Researchers Unravel Mystery of Lightning Diversity
coondoggie writes to tell us that researchers from Penn State and New Mexico Tech have unraveled the mystery of lightning diversity. A new "Lightning Mapping Array" has been able to show detailed models on how lightning acts. "About 90% of lightning occurs inside clouds and is not visible to the casual observer, researchers said. The researchers wondered if lightning that appears within clouds and the lightning that escapes upward or downward shared the same development mechanisms, researchers said. Lightning forms in clouds when different areas of the cloud become either positively or negatively charged. Once the electric field near a charged area exceeds a certain propagation level, lightning occurs. The type of lightning depends on where the charge builds and where the imbalance in charge exists in the clouds. The mechanism behind different types of lightning is what the new model shows, researchers said."
I'm shocked there's no mention here of ball lightening and I wonder if they can time the discharge of 60 MHz RF radiation from each lightening strike. If they can, I would be interested in seeing the outliers that last longer than a fraction of a second. Ball lightening is often reported to last several seconds and I think this would be easy to spot if they wanted to try to verify that it actually occurs in nature.
My work here is dung.
It hurt.
I'm curious as to when they're going to be able to harness this energy as an alternative power source. It would be very cool to see blimps as power stations siphoning off energy from the clouds.
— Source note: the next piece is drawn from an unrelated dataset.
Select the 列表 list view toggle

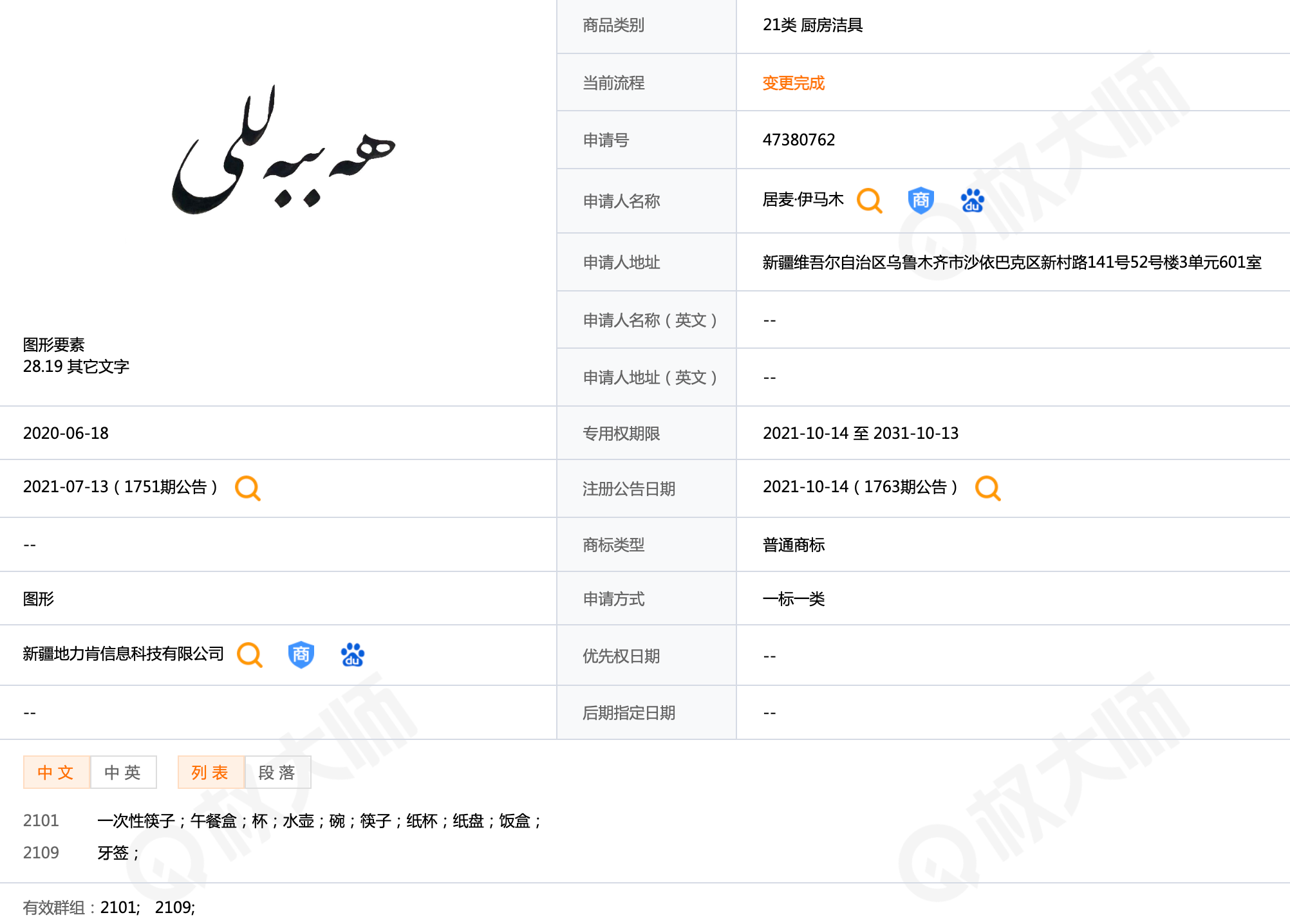pyautogui.click(x=210, y=772)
I assume this isn't feasible (yet at least), considering I haven't heard anything about it...
Can any explain the major defects this type of energy gathering?
- John
> Water molecules evaporating from the trees, vegetation, lakes and oceans carry an ionic charge up to the clouds with them.
What kind of ionic charge (positive or negative)? What is the mechanism involved?
> Turbulence within the clouds also help charge build up.
How?
Your turbulence explanation sounds like the "when clouds collide they rub against each other and generate massive static electricity" explanation-for-children I remember from (old) books of my tender youth.
How clouds accumulate the charge separation necessary for lightning is not well understood, as far as I know. There is still a lot of research trying to pin this down. I remember seeing an article which claimed that when a water droplet freezes it causes a charge imbalance to be generated along some axis of the ice crystal, and this in addition to a lot of hypothesizing as to how the charges could get separated was proposed as one mechanism which might enable clouds to accumulate the charges necessary for lightning.